St. Mary officials said staffs at the two hospitals are being drawn from different markets, therefore eliciting different contract terms.

“Mercy Fitzgerald competes for nurses with large academic medical centers in downtown Philadelphia, and their nurses’ wages reflect that competitive reality,” wrote Christy McCabe, a spokesperson for Trinity Health. “In Bucks County, wages for St. Mary nurses are in line with other suburban hospitals’ pay. St. Mary has made generous offers on wages, which the union has rejected.”

While the nurses maintain their priority is safe staffing, not wage increases, they note the two are related, as competitive wages lead to better staff retention.

Joe Gentile (left), a registered nurse at St. Mary for 36 years, speaks to a gathering of about 200 nurses picketing at the entrance to the hospital in Langhorne, Pa. He says the facility continues to lose experienced nurses because of non-competitive wages and understaffing. (Emma Lee/WHYY)

Jill Gross works in the progressive care unit and has been at St.

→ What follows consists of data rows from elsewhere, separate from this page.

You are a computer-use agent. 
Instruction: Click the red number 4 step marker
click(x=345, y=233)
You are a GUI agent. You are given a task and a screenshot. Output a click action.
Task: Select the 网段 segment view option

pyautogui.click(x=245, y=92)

Mary for eight years. She said she watched as the hospital hemorrhaged nurses, losing more than 200 over the last two years, with more than 20 people leaving one unit alone. Many of her former colleagues, she said, were afraid of losing their nursing licenses because they were stretched so thin that they were more likely to make a mistake or be forced to do shoddy work under pressure. She didn’t want to be counted among them.

“I grew up here, I feel an attachment to the hospital that I feel is gone,” said Gross, noting it was becoming an increasingly difficult place to work.  “I live here. Think of what we do together every day at work. We’re family.”